▸ ACTIVITY: Below are the records; give again exactly the line with "The height and width of the screenshot is (683, 1299).", the line with "Image resolution: width=1920", and each line that lies between them, and nothing besides.

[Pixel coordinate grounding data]

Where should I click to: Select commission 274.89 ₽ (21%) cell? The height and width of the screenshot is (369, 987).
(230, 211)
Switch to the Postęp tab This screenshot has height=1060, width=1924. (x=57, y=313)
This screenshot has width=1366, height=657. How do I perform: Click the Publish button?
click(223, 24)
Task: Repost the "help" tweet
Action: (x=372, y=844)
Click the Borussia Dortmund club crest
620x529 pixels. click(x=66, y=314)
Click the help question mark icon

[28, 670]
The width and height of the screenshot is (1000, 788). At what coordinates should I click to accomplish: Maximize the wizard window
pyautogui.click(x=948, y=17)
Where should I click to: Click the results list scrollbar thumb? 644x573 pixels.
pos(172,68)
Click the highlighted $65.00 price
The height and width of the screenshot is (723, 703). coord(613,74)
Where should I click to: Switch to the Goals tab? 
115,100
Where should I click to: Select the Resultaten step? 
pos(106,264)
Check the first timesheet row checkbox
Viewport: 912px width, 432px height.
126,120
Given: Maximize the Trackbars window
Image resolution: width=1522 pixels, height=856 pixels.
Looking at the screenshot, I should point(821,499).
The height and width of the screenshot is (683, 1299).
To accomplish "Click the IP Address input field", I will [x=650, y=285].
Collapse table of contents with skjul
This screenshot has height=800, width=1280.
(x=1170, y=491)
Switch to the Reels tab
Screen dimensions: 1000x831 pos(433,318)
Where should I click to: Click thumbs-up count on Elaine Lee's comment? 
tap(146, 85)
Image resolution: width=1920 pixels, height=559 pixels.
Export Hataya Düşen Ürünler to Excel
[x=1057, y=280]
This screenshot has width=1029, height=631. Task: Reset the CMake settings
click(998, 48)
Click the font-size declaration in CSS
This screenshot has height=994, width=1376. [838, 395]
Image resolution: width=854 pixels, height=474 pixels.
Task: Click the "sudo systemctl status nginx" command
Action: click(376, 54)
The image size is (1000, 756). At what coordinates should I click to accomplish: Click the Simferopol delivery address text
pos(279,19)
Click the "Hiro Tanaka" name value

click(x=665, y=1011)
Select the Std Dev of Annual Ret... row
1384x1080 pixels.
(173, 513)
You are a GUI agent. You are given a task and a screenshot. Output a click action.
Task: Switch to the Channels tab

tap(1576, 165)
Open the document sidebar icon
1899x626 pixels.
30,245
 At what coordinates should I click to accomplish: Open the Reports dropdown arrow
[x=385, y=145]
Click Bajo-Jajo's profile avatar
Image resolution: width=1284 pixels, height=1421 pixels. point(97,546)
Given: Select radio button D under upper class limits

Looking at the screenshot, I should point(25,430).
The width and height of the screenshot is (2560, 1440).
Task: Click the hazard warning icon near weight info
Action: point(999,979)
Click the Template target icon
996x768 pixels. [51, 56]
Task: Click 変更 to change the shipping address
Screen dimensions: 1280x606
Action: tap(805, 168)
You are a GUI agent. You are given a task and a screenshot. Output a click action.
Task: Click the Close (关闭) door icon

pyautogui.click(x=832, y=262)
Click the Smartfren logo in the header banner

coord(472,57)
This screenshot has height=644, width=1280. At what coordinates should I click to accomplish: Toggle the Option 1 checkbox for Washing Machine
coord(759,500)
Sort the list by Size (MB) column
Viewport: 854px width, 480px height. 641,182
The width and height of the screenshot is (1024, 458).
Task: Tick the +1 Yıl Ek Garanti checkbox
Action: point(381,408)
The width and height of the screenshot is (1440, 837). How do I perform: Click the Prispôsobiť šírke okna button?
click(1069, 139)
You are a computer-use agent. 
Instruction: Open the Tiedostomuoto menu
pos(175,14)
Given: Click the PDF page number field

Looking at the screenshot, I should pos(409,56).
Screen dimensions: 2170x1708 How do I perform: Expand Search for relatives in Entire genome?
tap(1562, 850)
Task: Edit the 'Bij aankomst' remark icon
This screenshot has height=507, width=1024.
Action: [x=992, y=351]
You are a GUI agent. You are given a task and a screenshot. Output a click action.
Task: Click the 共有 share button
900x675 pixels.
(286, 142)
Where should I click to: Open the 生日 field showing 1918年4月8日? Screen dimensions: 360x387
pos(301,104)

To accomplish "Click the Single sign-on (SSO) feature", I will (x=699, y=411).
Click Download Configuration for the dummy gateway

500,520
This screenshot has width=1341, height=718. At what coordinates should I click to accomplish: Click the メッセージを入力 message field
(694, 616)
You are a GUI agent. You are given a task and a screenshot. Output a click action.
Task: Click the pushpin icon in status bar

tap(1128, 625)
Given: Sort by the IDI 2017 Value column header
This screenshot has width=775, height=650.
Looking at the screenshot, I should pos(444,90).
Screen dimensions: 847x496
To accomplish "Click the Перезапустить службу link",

▸ EXERCISE RESPONSE:
The height and width of the screenshot is (683, 1299).
To accomplish "Click the IP Address input field", I will [x=650, y=285].
Collapse table of contents with skjul
This screenshot has height=800, width=1280.
(x=1170, y=491)
Switch to the Reels tab
Screen dimensions: 1000x831 pos(433,318)
Where should I click to: Click thumbs-up count on Elaine Lee's comment? 
tap(146, 85)
Image resolution: width=1920 pixels, height=559 pixels.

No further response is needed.